Parker looked at him. “He isn’t coming out, is he? Christ!”
They ran back into the yard. Willows’ foot slammed repeatedly into the door. Wood splintered but the door held.
Willows remembered the station wagon, the way it was parked at an odd angle. He turned to Parker. “We’re going to need an ambulance, Claire.”
Parker pressed the transmit button on the walkie-talkie. The red battery light flickered and died. She dropped her gun in her purse and sprinted across the melting snow towards the house.
Willows stripped off his coat and wrapped it around his fist. The window was a single pane of glass in an aluminium frame. He shielded his eyes with his left arm and punched at the glass. It cracked and he punched it again. This time it shattered. The sharp stench of carbon monoxide filled his nostrils. His coat was in shreds.
It seemed to take forever to clear the jagged shards of glass away from the frame. He gripped the windowsill, got a leg up. His shoe scraped against stucco. A sliver of glass stabbed into his shoulder. He lost his balance and fell, rolled off the hood of the wagon and landed on his hands and knees on oil-stained cement. The foul and poisonous air burned in his lungs, brought tears to his eyes. The engines of both cars were racing, spewing out carbon monoxide. The boy must have used something to hold down the gas pedals. The station wagon was empty. He yanked at the door but it was locked. The BMW’s windows were tinted, and in the fog of exhaust fumes he couldn’t see inside. He tried the door. Locked. He leaned back against the flank of the wagon, kicked out. The side window exploded. He unlocked the door. Peter Lee was slumped behind the wheel. Willows grabbed his arm and pulled.
Lee had fastened his seatbelt. Willows fumbled with the buckle, got it free and dragged Lee’s body across the seat, out of the car.
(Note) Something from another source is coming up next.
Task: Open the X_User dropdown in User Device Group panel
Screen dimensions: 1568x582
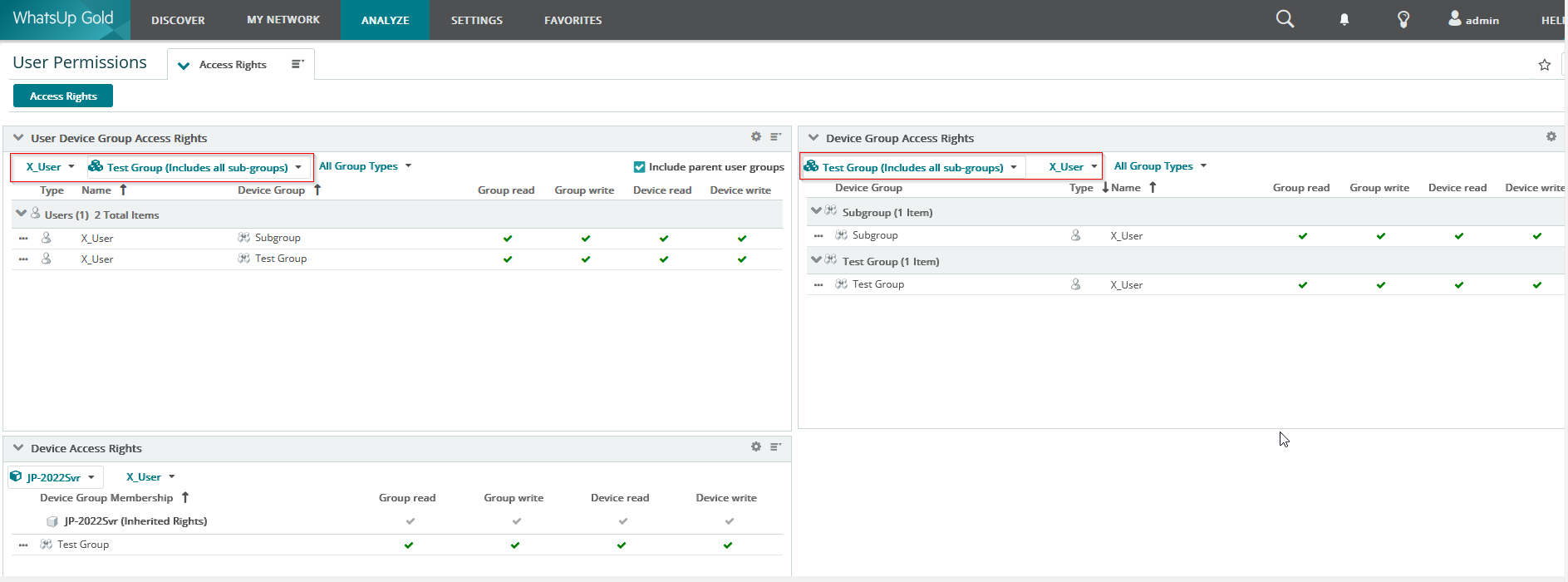Action: (50, 167)
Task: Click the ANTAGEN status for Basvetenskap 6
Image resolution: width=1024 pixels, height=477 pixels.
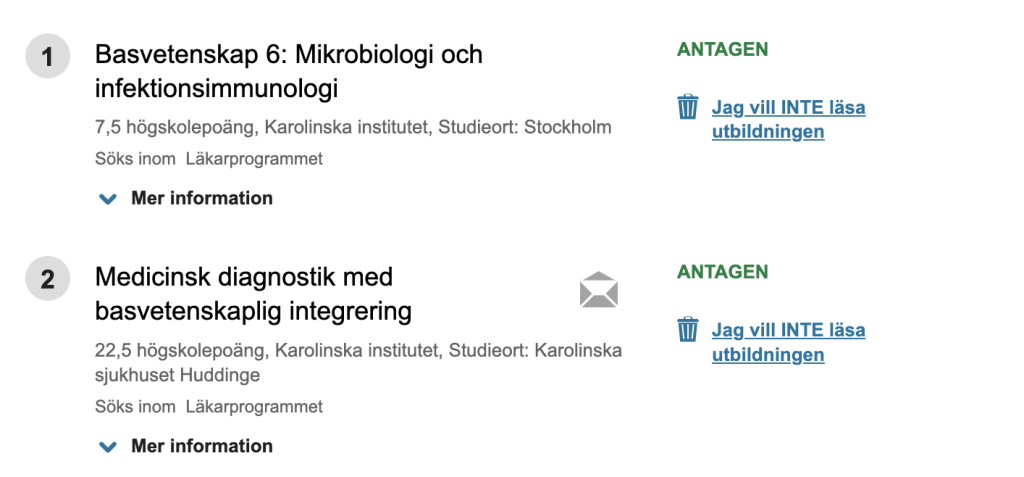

He pulled the boy’s limp body towards the rear of the garage, tripped and fell, crawled forward until his head banged into a wall.
Yelling. Somebody was yelling at him.
Claire.
Her voice seemed very far away.
He struggled to regain his feet. His groping hands found a smooth surface. The wall. He shuffled sideways. His fingers hit a switch and slid away. He couldn’t stop coughing. His throat was tight, his eyes streaming with tears. His lungs were burning and he’d lost all sense of direction. His hands fluttered across the wall. The tips of his wide-spread fingers bumped into the switch. He pushed up. The switch didn’t move. He felt the last of his strength draining out of him. The sensation was incredibly physical. It was as if his will to live was a crystal clear liquid, and his body had been breached and it was all pouring out of him, his life was draining out of him… fading.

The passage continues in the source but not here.